Nach Einschätzung der Unternehmensführung arbeitet Volkswagen in wichtigen Bereichen nicht effizient genug. Vor allem die Ausgaben für Verwaltung, Infrastruktur und unterstützende Unternehmensbereiche liegen nach internen Berechnungen deutlich über dem Niveau vergleichbarer Hersteller.
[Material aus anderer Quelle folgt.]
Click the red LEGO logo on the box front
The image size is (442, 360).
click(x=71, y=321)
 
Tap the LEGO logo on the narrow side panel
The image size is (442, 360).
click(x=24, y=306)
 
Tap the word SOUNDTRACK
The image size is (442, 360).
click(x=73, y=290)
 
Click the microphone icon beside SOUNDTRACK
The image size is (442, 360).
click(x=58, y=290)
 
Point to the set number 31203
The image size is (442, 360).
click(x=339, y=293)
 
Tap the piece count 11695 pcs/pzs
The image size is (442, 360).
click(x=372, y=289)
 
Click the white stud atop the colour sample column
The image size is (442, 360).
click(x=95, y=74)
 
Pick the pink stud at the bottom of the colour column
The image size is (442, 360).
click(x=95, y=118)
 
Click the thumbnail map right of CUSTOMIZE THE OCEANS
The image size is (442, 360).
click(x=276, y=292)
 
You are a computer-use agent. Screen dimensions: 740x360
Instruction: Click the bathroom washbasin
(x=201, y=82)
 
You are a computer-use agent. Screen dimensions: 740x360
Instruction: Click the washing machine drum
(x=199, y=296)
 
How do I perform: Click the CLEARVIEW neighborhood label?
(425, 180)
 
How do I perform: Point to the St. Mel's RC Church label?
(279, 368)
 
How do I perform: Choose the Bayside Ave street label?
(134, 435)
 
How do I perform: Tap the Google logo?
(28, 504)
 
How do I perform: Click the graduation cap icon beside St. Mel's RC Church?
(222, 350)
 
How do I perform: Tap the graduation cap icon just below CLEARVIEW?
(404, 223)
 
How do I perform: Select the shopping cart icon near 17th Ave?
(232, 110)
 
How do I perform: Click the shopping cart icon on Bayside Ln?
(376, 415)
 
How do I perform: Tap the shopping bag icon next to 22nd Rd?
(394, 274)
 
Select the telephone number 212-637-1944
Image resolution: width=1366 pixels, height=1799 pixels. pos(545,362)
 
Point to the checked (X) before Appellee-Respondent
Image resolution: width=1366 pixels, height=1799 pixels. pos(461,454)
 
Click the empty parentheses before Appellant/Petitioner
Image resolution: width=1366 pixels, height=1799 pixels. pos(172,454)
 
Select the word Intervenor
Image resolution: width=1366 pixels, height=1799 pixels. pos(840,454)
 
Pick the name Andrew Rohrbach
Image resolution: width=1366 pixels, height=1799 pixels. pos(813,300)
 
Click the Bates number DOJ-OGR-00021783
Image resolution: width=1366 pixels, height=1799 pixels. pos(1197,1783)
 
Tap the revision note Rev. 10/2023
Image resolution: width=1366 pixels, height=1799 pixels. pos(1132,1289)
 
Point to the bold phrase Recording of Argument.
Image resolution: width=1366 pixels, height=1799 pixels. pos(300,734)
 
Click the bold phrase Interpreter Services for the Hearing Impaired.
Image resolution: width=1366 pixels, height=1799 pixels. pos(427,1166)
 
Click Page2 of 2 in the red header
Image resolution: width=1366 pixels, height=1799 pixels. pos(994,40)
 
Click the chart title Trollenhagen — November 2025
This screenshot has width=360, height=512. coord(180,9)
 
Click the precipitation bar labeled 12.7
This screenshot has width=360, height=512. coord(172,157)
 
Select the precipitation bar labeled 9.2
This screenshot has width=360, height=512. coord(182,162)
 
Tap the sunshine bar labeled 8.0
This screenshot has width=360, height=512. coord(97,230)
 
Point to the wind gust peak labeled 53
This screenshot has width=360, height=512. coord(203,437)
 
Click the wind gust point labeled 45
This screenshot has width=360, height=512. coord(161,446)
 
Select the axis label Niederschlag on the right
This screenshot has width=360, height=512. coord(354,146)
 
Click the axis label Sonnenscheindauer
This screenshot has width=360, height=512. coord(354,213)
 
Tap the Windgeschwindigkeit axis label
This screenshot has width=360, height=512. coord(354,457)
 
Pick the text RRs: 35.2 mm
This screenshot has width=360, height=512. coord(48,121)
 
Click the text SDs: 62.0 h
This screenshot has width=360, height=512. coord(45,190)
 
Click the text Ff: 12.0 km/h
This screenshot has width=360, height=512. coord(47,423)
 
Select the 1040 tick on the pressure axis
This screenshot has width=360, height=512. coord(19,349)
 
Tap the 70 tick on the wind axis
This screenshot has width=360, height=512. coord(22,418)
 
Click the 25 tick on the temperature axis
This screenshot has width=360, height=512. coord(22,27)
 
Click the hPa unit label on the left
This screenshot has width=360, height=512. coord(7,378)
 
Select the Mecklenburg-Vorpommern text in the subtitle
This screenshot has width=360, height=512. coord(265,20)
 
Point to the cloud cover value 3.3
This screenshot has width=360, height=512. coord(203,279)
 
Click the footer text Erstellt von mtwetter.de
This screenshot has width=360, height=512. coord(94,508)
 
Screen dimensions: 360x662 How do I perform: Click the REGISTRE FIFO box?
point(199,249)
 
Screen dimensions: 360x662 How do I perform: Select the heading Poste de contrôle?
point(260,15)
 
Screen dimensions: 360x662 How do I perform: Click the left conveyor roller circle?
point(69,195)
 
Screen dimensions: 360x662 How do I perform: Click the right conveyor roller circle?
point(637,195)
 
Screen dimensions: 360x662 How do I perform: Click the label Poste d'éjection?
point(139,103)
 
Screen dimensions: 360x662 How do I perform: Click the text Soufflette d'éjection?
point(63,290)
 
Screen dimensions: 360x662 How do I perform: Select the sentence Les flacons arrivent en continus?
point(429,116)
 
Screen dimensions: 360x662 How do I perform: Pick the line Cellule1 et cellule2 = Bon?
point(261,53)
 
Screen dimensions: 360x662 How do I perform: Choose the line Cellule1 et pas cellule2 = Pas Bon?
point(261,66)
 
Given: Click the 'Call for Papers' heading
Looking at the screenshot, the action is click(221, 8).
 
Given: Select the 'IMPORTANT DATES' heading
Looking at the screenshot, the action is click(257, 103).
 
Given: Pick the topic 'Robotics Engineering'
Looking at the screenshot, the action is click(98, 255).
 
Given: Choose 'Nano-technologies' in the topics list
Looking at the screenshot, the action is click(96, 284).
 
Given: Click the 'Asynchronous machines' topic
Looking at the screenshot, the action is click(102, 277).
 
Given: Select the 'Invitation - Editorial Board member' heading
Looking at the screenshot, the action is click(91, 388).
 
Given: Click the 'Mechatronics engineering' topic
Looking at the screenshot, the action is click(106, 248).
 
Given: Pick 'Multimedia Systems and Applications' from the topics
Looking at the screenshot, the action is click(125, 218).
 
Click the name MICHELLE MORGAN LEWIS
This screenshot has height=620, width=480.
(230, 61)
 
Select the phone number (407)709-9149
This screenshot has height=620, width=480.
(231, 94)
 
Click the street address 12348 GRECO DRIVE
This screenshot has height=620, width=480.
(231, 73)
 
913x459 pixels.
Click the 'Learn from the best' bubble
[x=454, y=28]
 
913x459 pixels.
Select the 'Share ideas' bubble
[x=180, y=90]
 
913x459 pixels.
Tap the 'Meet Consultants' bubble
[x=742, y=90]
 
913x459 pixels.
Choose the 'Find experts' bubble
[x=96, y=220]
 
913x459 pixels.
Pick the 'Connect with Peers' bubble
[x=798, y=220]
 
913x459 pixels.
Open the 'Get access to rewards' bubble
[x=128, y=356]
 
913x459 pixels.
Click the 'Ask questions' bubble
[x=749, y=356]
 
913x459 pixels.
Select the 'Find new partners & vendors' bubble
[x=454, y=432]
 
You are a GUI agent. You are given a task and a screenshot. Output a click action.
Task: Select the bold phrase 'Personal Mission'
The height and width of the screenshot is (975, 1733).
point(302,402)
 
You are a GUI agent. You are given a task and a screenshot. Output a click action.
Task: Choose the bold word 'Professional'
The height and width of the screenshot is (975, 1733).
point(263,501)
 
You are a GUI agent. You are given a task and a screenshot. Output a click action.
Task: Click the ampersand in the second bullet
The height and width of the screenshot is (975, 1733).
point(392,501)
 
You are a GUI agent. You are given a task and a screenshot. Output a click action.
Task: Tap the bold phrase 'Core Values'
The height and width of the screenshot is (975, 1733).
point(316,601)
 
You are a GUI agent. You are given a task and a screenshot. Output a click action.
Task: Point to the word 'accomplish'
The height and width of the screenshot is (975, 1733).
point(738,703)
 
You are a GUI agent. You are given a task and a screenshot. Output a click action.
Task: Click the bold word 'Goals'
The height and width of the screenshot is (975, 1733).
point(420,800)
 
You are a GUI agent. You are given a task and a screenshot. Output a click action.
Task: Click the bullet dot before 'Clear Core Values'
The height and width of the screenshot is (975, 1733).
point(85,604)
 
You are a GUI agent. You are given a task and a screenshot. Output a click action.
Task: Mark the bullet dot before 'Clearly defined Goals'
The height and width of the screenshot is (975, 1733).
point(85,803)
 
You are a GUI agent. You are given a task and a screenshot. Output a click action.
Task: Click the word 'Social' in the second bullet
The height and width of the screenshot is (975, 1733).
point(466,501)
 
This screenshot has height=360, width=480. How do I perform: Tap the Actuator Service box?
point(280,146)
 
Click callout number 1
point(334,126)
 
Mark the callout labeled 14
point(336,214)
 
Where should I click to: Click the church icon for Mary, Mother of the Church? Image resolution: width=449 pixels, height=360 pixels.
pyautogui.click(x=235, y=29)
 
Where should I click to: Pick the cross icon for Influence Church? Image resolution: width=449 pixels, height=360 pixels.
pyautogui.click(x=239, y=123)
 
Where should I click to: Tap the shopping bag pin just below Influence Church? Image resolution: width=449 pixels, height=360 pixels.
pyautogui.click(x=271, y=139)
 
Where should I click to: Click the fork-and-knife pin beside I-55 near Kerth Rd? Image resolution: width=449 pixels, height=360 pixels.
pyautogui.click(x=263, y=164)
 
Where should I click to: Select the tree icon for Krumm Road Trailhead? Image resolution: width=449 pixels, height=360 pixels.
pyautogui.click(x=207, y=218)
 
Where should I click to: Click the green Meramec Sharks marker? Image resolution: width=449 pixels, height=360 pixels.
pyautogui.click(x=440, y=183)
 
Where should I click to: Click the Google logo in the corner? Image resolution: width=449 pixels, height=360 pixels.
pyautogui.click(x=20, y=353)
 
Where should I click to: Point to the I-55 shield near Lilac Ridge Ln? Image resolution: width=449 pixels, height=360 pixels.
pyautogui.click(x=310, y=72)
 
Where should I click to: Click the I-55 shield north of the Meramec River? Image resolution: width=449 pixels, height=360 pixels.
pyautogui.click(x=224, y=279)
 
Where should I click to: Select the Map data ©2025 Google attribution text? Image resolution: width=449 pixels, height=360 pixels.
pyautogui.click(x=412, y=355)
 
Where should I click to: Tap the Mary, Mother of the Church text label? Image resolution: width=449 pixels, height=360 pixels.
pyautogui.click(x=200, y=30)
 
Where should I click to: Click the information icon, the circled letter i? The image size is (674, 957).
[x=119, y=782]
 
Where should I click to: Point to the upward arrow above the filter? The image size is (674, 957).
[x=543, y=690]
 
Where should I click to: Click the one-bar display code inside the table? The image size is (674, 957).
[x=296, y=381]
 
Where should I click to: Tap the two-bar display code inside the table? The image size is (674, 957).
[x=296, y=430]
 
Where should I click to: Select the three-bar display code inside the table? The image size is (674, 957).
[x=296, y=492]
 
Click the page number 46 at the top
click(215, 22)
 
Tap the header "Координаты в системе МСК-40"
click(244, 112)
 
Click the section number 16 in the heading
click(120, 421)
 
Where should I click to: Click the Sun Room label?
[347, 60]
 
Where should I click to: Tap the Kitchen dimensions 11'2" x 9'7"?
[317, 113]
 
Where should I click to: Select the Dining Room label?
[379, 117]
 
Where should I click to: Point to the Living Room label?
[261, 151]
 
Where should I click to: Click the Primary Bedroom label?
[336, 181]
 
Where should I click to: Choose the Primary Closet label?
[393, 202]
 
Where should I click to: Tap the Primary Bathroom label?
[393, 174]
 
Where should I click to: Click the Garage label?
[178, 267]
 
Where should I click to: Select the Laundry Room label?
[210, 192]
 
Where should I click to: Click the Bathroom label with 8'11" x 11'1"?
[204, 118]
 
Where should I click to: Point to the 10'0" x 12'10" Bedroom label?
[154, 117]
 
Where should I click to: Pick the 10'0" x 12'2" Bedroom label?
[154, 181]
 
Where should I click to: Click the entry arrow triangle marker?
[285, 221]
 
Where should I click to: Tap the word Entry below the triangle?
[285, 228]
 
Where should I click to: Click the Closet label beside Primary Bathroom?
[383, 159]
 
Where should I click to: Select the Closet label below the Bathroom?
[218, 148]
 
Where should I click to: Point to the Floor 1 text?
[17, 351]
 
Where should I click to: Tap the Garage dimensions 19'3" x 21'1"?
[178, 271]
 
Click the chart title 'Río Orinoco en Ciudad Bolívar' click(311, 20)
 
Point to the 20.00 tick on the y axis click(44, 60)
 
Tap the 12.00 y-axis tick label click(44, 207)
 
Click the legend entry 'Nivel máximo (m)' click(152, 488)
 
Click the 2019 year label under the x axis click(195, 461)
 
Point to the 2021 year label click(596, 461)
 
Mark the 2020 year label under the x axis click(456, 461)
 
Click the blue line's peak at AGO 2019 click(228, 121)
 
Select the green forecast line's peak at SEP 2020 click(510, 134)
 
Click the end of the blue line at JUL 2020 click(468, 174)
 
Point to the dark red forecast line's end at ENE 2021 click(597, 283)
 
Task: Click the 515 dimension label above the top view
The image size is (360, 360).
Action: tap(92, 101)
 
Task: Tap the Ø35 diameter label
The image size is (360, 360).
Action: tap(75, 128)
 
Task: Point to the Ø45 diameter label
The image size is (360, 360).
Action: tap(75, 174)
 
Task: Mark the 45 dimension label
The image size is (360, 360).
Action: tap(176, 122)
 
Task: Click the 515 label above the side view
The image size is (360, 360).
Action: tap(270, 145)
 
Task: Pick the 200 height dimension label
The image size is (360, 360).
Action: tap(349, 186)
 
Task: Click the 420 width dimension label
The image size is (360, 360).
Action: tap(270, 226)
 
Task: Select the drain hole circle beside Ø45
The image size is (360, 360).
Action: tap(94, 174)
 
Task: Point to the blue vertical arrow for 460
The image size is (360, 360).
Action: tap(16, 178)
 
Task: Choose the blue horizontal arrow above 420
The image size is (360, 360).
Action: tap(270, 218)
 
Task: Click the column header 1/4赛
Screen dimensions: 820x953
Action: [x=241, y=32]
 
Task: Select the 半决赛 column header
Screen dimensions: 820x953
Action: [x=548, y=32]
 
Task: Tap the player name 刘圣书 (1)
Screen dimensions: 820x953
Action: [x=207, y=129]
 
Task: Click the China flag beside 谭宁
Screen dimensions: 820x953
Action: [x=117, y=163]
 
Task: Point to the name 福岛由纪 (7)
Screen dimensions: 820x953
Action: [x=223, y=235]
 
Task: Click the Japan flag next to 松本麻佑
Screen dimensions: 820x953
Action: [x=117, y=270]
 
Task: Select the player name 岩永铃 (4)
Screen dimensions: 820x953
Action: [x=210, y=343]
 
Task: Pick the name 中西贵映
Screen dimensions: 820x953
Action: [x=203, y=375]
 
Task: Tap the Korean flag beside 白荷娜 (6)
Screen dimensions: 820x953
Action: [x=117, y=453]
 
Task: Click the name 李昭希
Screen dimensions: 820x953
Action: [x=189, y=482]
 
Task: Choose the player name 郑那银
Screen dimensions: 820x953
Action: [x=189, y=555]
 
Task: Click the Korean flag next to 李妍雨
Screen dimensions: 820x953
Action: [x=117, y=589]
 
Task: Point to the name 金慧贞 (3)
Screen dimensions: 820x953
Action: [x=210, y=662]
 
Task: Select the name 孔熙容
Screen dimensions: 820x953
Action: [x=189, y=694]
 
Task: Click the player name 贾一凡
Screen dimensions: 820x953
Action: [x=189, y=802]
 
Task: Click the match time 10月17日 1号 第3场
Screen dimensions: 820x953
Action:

Oliver Blume erklärte: „Diesen Hebel müssen wir ebenfalls ziehen.“ Damit machte der Vorstandschef deutlich, dass neben organisatorischen Veränderungen auch die Personalkosten weiter in den Mittelpunkt rücken.

Nach seinen Angaben handelt es sich bei den 50.000 Stellen um eine theoretische Berechnung. Wie viele Arbeitsplätze tatsächlich betroffen sein werden, hängt auch von weiteren Entscheidungen über Arbeitskosten und zusätzliche Sparmaßnahmen ab.

Bereits laufendes Sparprogramm wird ausgeweitet

Schon seit Monaten arbeitet der Konzern an einer tiefgreifenden Neuaufstellung. Das bisherige Programm umfasst bereits den Abbau von 50.000 Arbeitsplätzen bei Volkswagen, Audi und weiteren Konzernmarken. Nach Unternehmensangaben soll davon bis zum Jahresende bereits mehr als die Hälfte umgesetzt sein.

Damit zeichnet sich einer der umfangreichsten Personalumbauten der vergangenen Jahrzehnte in der deutschen Automobilindustrie ab.

Mehrere Standorte bleiben unter Druck

Auch wenn der Vorstand weiterhin betont, bevorzugt nach Alternativen zu Werksschließungen suchen zu wollen, ist die Zukunft mehrerer Standorte weiterhin offen.

Besonders im Fokus stehen:

  • VW-Werk Zwickau
  • VW-Werk Emden
  • Audi-Werk Neckarsulm
  • Nutzfahrzeugwerk Hannover

Zur aktuellen Situation sagte Oliver Blume wörtlich:

„Die Wahrheit ist auch, dass wir heute für die Werke noch keine wettbewerbsgerechte Belegung bestätigen können.“

Diese Aussage zeigt, dass die Auslastung einzelner Produktionsstätten weiterhin als unzureichend angesehen wird und weitere Entscheidungen bevorstehen könnten.

Sparmaßnahmen zeigen erste Wirkung

Nach Angaben des Konzerns wurden bereits erhebliche Einsparungen erzielt. Allein im vergangenen Jahr konnten die Fabrikkosten durchschnittlich um 20 Prozent gesenkt werden.

Dennoch sieht das Management weiteren Handlungsbedarf. Ziel ist es, Volkswagen angesichts des zunehmenden internationalen Wettbewerbs und des tiefgreifenden Wandels der Automobilbranche dauerhaft wettbewerbsfähig aufzustellen.

Zu den wichtigsten Maßnahmen gehören:

  • Senkung der Verwaltungskosten
  • Reduzierung der Infrastrukturkosten
  • Optimierung der Personalkosten
  • Verbesserung der Auslastung der Werke
  • Steigerung der Wettbewerbsfähigkeit

Betriebsrat fordert Klartext

Für zusätzliche Unruhe sorgte die Reaktion des Betriebsrats. Nach einer Sitzung des Aufsichtsrats hatte Betriebsratschefin Daniela Cavallo den Vorstand aufgefordert, gegenüber den Beschäftigten endlich eindeutig Stellung zu beziehen. Die nun bekannt gewordenen Zahlen gelten als Reaktion auf diese Forderung.

Während die Unternehmensführung den Sparkurs als notwendig bezeichnet, wächst bei vielen Beschäftigten die Sorge um ihre berufliche Zukunft. Die kommenden Monate dürften daher von intensiven Verhandlungen zwischen Vorstand und Arbeitnehmervertretern geprägt sein.